> PROBLEM REQUIREMENTS:
Every record below must come back exactly as given.

(Saved data entries)
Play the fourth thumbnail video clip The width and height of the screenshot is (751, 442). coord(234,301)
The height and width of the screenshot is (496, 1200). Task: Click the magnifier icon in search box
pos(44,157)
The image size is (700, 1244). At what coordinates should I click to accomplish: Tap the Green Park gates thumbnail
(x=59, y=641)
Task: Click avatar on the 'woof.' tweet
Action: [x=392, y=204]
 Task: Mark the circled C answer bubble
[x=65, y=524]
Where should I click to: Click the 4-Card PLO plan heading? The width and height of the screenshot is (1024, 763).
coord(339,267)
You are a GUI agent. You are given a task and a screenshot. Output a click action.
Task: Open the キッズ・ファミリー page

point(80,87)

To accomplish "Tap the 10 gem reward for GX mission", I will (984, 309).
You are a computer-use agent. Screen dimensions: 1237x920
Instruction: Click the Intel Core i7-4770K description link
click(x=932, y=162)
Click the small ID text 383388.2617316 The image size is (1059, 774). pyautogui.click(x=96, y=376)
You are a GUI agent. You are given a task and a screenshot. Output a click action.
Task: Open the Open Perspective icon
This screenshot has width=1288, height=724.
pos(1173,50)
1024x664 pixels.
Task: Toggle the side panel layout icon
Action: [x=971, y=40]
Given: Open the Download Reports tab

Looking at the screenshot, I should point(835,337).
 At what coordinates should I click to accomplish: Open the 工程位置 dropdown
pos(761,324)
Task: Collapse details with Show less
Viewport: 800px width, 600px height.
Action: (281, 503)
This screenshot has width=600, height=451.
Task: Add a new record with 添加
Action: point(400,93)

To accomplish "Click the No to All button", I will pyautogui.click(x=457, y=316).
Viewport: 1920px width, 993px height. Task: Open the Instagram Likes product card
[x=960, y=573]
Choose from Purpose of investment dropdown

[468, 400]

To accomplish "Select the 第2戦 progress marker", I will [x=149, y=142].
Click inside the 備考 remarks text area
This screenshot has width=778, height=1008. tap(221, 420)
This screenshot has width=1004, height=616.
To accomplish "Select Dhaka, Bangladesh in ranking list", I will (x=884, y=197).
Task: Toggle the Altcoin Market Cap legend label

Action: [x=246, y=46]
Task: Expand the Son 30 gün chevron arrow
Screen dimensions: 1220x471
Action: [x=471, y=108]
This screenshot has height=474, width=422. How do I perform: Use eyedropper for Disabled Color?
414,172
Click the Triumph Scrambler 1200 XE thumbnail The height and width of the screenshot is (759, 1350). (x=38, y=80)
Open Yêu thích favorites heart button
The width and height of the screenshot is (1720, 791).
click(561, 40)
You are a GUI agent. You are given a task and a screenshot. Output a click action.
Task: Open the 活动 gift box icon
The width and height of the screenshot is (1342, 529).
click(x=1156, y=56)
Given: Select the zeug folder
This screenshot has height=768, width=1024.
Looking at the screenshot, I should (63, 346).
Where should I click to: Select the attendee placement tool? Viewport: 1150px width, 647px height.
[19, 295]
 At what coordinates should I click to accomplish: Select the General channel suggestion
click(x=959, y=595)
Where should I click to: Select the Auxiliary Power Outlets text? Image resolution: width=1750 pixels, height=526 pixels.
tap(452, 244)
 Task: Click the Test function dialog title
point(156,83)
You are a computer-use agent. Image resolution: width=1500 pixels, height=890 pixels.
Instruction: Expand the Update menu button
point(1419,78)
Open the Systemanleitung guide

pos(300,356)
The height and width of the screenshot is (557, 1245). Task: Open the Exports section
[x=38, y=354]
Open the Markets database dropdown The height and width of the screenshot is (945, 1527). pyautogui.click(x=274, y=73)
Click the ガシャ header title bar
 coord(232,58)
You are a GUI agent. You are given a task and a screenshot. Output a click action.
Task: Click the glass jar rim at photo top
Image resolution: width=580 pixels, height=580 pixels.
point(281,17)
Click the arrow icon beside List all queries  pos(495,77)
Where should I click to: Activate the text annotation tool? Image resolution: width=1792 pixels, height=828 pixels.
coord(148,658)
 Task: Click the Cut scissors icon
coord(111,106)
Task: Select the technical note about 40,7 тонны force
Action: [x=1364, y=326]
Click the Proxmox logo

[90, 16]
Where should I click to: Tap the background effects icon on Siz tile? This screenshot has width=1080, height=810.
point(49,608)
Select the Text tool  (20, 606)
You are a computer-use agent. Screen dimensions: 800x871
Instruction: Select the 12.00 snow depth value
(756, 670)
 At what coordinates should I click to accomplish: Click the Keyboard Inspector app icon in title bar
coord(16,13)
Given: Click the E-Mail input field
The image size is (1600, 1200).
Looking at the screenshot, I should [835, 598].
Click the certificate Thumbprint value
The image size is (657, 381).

> ANSWER TO THE PROBLEM:
Play the fourth thumbnail video clip The width and height of the screenshot is (751, 442). coord(234,301)
The height and width of the screenshot is (496, 1200). Task: Click the magnifier icon in search box
pos(44,157)
The image size is (700, 1244). At what coordinates should I click to accomplish: Tap the Green Park gates thumbnail
(x=59, y=641)
Task: Click avatar on the 'woof.' tweet
Action: [x=392, y=204]
 Task: Mark the circled C answer bubble
[x=65, y=524]
Where should I click to: Click the 4-Card PLO plan heading? The width and height of the screenshot is (1024, 763).
coord(339,267)
You are a GUI agent. You are given a task and a screenshot. Output a click action.
Task: Open the キッズ・ファミリー page

point(80,87)

To accomplish "Tap the 10 gem reward for GX mission", I will (984, 309).
You are a computer-use agent. Screen dimensions: 1237x920
Instruction: Click the Intel Core i7-4770K description link
click(x=932, y=162)
Click the small ID text 383388.2617316 The image size is (1059, 774). pyautogui.click(x=96, y=376)
You are a GUI agent. You are given a task and a screenshot. Output a click action.
Task: Open the Open Perspective icon
This screenshot has width=1288, height=724.
pos(1173,50)
1024x664 pixels.
Task: Toggle the side panel layout icon
Action: [x=971, y=40]
Given: Open the Download Reports tab

Looking at the screenshot, I should point(835,337).
 At what coordinates should I click to accomplish: Open the 工程位置 dropdown
pos(761,324)
Task: Collapse details with Show less
Viewport: 800px width, 600px height.
Action: (281, 503)
This screenshot has width=600, height=451.
Task: Add a new record with 添加
Action: point(400,93)

To accomplish "Click the No to All button", I will pyautogui.click(x=457, y=316).
Viewport: 1920px width, 993px height. Task: Open the Instagram Likes product card
[x=960, y=573]
Choose from Purpose of investment dropdown

[468, 400]

To accomplish "Select the 第2戦 progress marker", I will [x=149, y=142].
Click inside the 備考 remarks text area
This screenshot has width=778, height=1008. tap(221, 420)
This screenshot has width=1004, height=616.
To accomplish "Select Dhaka, Bangladesh in ranking list", I will (x=884, y=197).
Task: Toggle the Altcoin Market Cap legend label

Action: [x=246, y=46]
Task: Expand the Son 30 gün chevron arrow
Screen dimensions: 1220x471
Action: [x=471, y=108]
This screenshot has height=474, width=422. How do I perform: Use eyedropper for Disabled Color?
414,172
Click the Triumph Scrambler 1200 XE thumbnail The height and width of the screenshot is (759, 1350). (x=38, y=80)
Open Yêu thích favorites heart button
The width and height of the screenshot is (1720, 791).
click(561, 40)
You are a GUI agent. You are given a task and a screenshot. Output a click action.
Task: Open the 活动 gift box icon
The width and height of the screenshot is (1342, 529).
click(x=1156, y=56)
Given: Select the zeug folder
This screenshot has height=768, width=1024.
Looking at the screenshot, I should (63, 346).
Where should I click to: Select the attendee placement tool? Viewport: 1150px width, 647px height.
[19, 295]
 At what coordinates should I click to accomplish: Select the General channel suggestion
click(x=959, y=595)
Where should I click to: Select the Auxiliary Power Outlets text? Image resolution: width=1750 pixels, height=526 pixels.
tap(452, 244)
 Task: Click the Test function dialog title
point(156,83)
You are a computer-use agent. Image resolution: width=1500 pixels, height=890 pixels.
Instruction: Expand the Update menu button
point(1419,78)
Open the Systemanleitung guide

pos(300,356)
The height and width of the screenshot is (557, 1245). Task: Open the Exports section
[x=38, y=354]
Open the Markets database dropdown The height and width of the screenshot is (945, 1527). pyautogui.click(x=274, y=73)
Click the ガシャ header title bar
 coord(232,58)
You are a GUI agent. You are given a task and a screenshot. Output a click action.
Task: Click the glass jar rim at photo top
Image resolution: width=580 pixels, height=580 pixels.
point(281,17)
Click the arrow icon beside List all queries  pos(495,77)
Where should I click to: Activate the text annotation tool? Image resolution: width=1792 pixels, height=828 pixels.
coord(148,658)
 Task: Click the Cut scissors icon
coord(111,106)
Task: Select the technical note about 40,7 тонны force
Action: [x=1364, y=326]
Click the Proxmox logo

[90, 16]
Where should I click to: Tap the background effects icon on Siz tile? This screenshot has width=1080, height=810.
point(49,608)
Select the Text tool  (20, 606)
You are a computer-use agent. Screen dimensions: 800x871
Instruction: Select the 12.00 snow depth value
(756, 670)
 At what coordinates should I click to accomplish: Click the Keyboard Inspector app icon in title bar
coord(16,13)
Given: Click the E-Mail input field
The image size is (1600, 1200).
Looking at the screenshot, I should [835, 598].
Click the certificate Thumbprint value
The image size is (657, 381).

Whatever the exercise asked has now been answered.